Aspirin, ranitidine, metoclopramide, atorvastatin, and isosorbide dinitrate were commonly utilized drugs in our study. Ranitidine, aspirin, and diclofenac are reported as commonly utilized drugs by Shah et al., 2012. [15] Whereas; ranitidine, multivitamins, amlodipine, ipratropium, and dinitrosalicylic acid are commonly observed drugs by Shankar et al., 2010. [16] Aspirin was prescribed in low dose for treatment and prevention of IHD. Its use is justifiable with the total number patients with cardiovascular disease. However, it should be prescribed with caution in patients aged 80 years or more due to lack of evidences for benefit versus risk. [18] Use of parenteral ranitidine for prophylaxis of gastric irritation due to concomitant drugs without history of peptic ulcer seems irrational. [19] Metoclopramide was prescribed for vomiting. Its use should be restricted to gastroparesis as risks of extrapyramidal adverse effects are high in elderly people. [18] Instead of metoclopramide, ondansetron should be prescribed. Use of atorvastatin and isosorbide dinitrate is justifiable with cardiovascular conditions. Deriphyllin was the most commonly prescribed drug not included in national and WHO essential drug list. It is commonly prescribed antiasthmatic drug. [20] Though, it has narrow safety index, it is commonly used in emergency to terminate asthmatic attack in majority Indian tertiary care hospitals. Antimicrobials were prescribed mainly as empirical regimen. Cefotaxime was the commonly used antimicrobial as against ciprofloxacin reported by Shah et al. [15] Use of culture specific antimicrobials should also be promoted to reduce chances of drug resistance.

Cost of treatment per patient was ₹540.5 (10 USD; 1 USD = 54 INR) with 45% cost shared by patient. Cost of treatment per patient is comparatively lower in our study than reported by Shankar et al., (10 vs. 26.6 USD). [16] It may be due to use of higher number of antimicrobials and its 40% contribution in overall cost in Shankar et al. [16] In our study, antimicrobials have contributed 20% in cost of total treatment. Moreover, prescription with generic name was higher in our study (48.79 vs 36.8%). [16] Prescribing drugs with generic name, avoiding irrational use of drugs, and polypharmacy can help in reducing the cost of treatment and economic burden. Presence of multiple comorbidities and use of more parenteral and antimicrobial drugs are responsible for greater economic burden in expired than survived patients. Overall, economic burden for the drugs shared by hospital is not significantly affected by common geriatric diseases and comorbid conditions. However, diabetes mellitus has increased the total cost shared by patients in our set up. This could be due to lack of insulin in hospital supply formulary. It should be included in hospital supply formulary.
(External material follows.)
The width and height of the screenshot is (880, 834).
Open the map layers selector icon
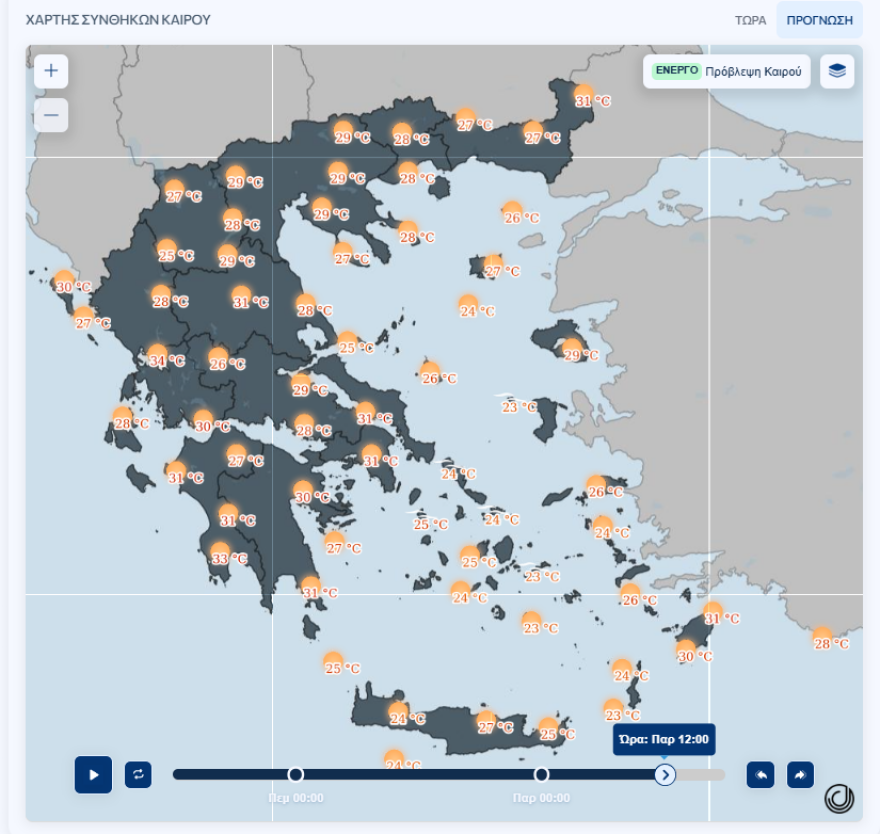click(x=838, y=72)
ADRs were documented in 1.18% patients. Reported incidence of ADRs in elderly varies from 1.52 to 61.8%. [5],[6],[21],[22] Low incidence may be due to retrospective nature of present study, lack of awareness of reporting, and documenting the ADRs among physicians. All the ADRs in our study were due to drugs used to treat cardiovascular problems in elderly as commonly observed in western study. [21] One Indian study has reported antidiabetic and antibacterial drugs as commonly implicated drugs causing ADRs in elderly. [6] Because of less number of ADR we could not estimate association of ADR with demographics, comorbid conditions, and mortality.

This study has some limitations. Findings of this study can only be generalized to tertiary care teaching hospital in a developing country. Only in-patients were included in the study. Line of treatment varies from physician to physician for the given condition and study provides no data for the same. However, it identified certain lacunae in prescribing pattern, need for the guidelines, and further studies for drug usage in geriatric patients.

 Acknowledgment



We are sincerely thankful to Indian Council of Medical Research, New Delhi, India for selecting this work as a part of Short Term Studentship program, 2012 for under graduate students and providing the scholarship to the student.